If I log in using a web browser with which I have never used Facebook before, then Facebook fails to find that info, so it redirects me to its login page:

“Log in to use your Facebook account with The New York Times.”

flo's avatar

@elbanditoroso No that’s not me in the set of pictures.
@Zaku Ok. So, how did it decide to pick the 2 women’s pictures out of the 10, by the way?

Zaku's avatar

@flo I don’t know how Facebook pics which image to use these days. Years ago, before they removed the feature (because they are that kind of development company, always redesigning and removing features to suit their idea of what users should be able to do), you used to be able to pick which of all of the images on the page at the link you were sharing, you wanted to appear in your message. Now it does it for you, according to whatever logic they programmed it to use.

flo's avatar

@Zaku Very What a nightmare, ....or something.

janbb's avatar

I just got the article. I assume they want you to log in to Facebook if you want to share the article there. There are sites that ask you to use your FB account log in to get in but I never have.

flo's avatar

But things to do other than sharing the article? How about the readers who don’t want to be on facebook (since https://fr.wikipedia.org/wiki/Scandale_Facebook-Cambridge_Analytica esp.) but want to read the content in Facebook related to the article?

janbb's avatar

If the information or article is available outside of Facebook, there usually is another way to log-in like with your Google account.

I certainly understand not wanting to log-in with FB or not have an account.

flo's avatar

I,m finding lots of people not being on Facebook these days they’re on twitter instead. And twitter users are supposedly mean plus.

flo's avatar

@janbb But re. if “article is available outside of Facebook”, my question is how come one can’t be in their facebbook page without logging in, considering there is what would be only in Facebook and then there is what would be found in the other source.

janbb's avatar

The answer is simply that if it is content that is available only on Facebook, you have to have an account to see it.

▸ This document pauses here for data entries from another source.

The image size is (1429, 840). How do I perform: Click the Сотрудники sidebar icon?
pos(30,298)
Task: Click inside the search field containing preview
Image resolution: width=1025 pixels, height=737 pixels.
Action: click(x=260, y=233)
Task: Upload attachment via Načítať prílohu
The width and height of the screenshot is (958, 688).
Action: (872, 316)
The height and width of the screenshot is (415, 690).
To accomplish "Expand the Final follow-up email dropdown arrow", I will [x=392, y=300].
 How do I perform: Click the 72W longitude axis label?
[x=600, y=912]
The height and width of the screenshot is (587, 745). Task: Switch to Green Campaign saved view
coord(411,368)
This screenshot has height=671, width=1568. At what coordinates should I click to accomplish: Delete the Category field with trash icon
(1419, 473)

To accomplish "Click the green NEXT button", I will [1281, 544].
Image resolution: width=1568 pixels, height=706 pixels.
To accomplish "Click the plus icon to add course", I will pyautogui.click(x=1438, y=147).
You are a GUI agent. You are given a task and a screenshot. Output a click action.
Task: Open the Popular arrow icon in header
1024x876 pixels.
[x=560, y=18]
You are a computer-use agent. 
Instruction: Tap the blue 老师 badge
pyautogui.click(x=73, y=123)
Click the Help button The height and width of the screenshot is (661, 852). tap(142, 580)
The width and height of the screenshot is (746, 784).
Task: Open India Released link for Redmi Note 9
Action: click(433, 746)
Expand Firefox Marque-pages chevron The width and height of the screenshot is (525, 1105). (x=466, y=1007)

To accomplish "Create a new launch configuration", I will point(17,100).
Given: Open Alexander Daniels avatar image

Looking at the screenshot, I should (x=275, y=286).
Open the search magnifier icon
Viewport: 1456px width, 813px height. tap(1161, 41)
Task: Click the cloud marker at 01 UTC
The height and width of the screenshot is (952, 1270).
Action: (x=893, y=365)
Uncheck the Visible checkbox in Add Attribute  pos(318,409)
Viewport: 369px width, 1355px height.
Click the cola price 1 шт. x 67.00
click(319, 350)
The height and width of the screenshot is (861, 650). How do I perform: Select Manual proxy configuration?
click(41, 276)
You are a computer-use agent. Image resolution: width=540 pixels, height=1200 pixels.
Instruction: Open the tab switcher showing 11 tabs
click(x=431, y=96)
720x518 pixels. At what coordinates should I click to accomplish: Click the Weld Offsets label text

The article you linked to was available to me outside of FB.

flo's avatar

Re. “if it is content that is available only on Facebook, you have to have an account to see it.” According to my experience most people’s (esp. public people) facebook page is there automatically as soon as f is clicked, no need to have an account.

And re. “The article you linked to was available to me outside of FB” since I already read the article (I posted the link) I can’t be looking to read the article, but the content related to the article, (in my detail “that has to do with their article”,) and/ or the info that is avalable for the public whether related on not related to article.

janbb's avatar

Sorry – you lost me. I’m out.

janbb's avatar

The comments were available too; you just have to click on the link that says “Read 640 comments.”

flo's avatar

It’s not just about the comments though.